The last attempt of New Deal forces to implement this “freedom from want” was the 1946 Full Employment Act, enacted under President Harry S. Truman. Before its final revision, the act claimed that “all Americans able to work and seeking work have the right to useful, remunerative, regular, and full-time employment, and it is the policy of the United States to assure the existence at all times of sufficient employment opportunities to enable all Americans who have finished their schooling and who do not have full-time housekeeping responsibilities to freely exercise this right.” The government was charged with the responsibility to provide full employment. King demanded the fulfillment of this commitment. He called on the Democrats to take strong action.

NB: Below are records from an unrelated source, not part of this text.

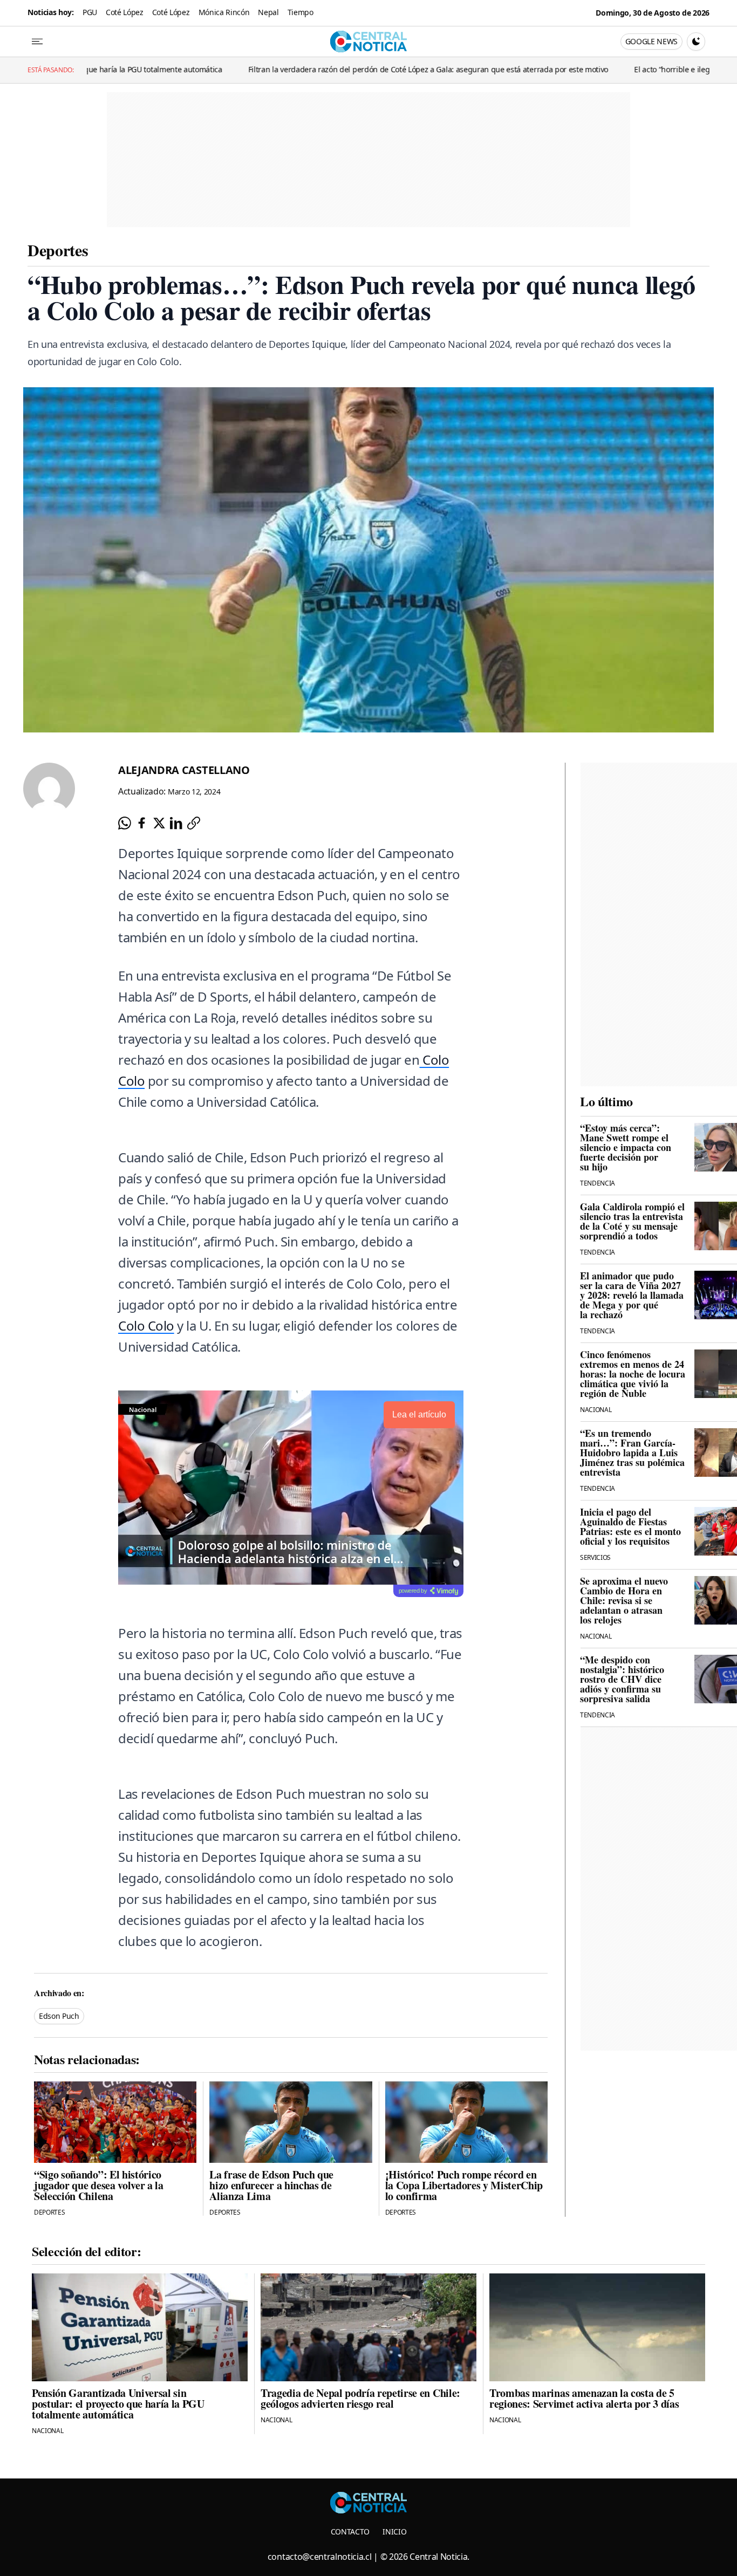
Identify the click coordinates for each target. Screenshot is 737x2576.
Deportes (58, 250)
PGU (90, 12)
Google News (651, 41)
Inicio (394, 2531)
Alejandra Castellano (184, 770)
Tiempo (300, 12)
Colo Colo (146, 1325)
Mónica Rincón (224, 12)
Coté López (125, 12)
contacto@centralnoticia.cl (320, 2557)
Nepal (268, 12)
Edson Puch (59, 2016)
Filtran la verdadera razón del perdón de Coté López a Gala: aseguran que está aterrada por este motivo (332, 69)
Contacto (350, 2531)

He then fleshed out his Economic Bill of Rights, citing the 9.3 million families living below the poverty threshold of $3,000 per annum. He made clear that this figure should be legally declared a minimal subsistence floor “under which families would be entitled to receive direct payment to reach $3000.” In addition to this economic safety net for families, King called for “free quality education” and “broad health services.” Adding the need for a massive program to fight unemployment and slums, King estimated that an investment of fifty billion dollars over a decade would be required.
Two years later, the Freedom Budget would make the same estimate, which suggests that King drew in large part from the ongoing work of A. Philip Randolph and Bayard Rustin to bring forth a precise budget to fight poverty. Rustin, who returned to King’s inner council early in 1964, became one of his closest and most influential advisors and a key member of a task force named “The Research Committee.” By the time of the Atlantic City convention, Rustin’s class-based, labor-rooted analysis of freedom and equality permeated King’s speeches on poverty. King sought to convey the idea that if black Americans were, by virtue of their long history of victimization, the epitome of exploitation, poor whites were poverty stricken too.